Which of the following points lie in the solution set to the following system of inequalities?

y < −3x + 3
y < x + 2

(1, −5)
(1, 5)
(5, 1)
(−1, 5)

try them all. I see the first set as the only one allowed.

To determine which of the given points lie in the solution set to the system of inequalities, we need to substitute the x and y coordinates of each point into the inequalities and see if they satisfy the given system.

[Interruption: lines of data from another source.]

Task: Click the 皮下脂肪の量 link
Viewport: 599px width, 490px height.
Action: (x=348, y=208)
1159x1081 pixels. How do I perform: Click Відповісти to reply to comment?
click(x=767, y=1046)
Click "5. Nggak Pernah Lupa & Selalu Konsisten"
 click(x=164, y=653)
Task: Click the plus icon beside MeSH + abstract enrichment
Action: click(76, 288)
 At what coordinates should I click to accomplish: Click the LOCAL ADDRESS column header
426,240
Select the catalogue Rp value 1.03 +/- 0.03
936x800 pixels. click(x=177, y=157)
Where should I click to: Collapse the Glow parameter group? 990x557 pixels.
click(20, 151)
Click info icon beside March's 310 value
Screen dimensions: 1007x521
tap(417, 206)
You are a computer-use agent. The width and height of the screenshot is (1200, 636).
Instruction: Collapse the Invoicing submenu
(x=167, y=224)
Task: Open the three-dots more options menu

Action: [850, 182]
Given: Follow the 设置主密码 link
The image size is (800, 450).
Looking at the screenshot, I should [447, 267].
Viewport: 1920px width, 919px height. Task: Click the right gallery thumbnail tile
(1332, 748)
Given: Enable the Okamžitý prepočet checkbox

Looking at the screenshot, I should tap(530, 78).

Let's go through each point one by one:

1. Point (1, -5)
Substitute x = 1 and y = -5 into the inequalities:
-5 < -3(1) + 3
-5 < -3 + 3
-5 < 0

Since -5 is not less than 0, this point does not satisfy the first inequality.
Now, let's check the second inequality:
-5 < 1 + 2
-5 < 3

Since -5 is less than 3, this point satisfies the second inequality.

2. Point (1, 5)
Substitute x = 1 and y = 5 into the inequalities:
5 < -3(1) + 3
5 < -3 + 3
5 < 0

Again, 5 is not less than 0, so this point does not satisfy the first inequality.
Now, check the second inequality:
5 < 1 + 2
5 < 3

As before, 5 is not less than 3, so this point does not satisfy the second inequality.

3. Point (5, 1)
Substitute x = 5 and y = 1 into the inequalities:
1 < -3(5) + 3
1 < -15 + 3
1 < -12

Since 1 is not less than -12, this point does not satisfy the first inequality.
Now, check the second inequality:
1 < 5 + 2
1 < 7

This time, 1 is indeed less than 7, so this point satisfies the second inequality.

4. Point (-1, 5)
Substitute x = -1 and y = 5 into the inequalities:
5 < -3(-1) + 3
5 < 3 + 3
5 < 6

Lastly, 5 is not less than 6, so this point does not satisfy the first inequality.
Now, check the second inequality:
5 < -1 + 2
5 < 1

Again, 5 is not less than 1, so this point does not satisfy the second inequality.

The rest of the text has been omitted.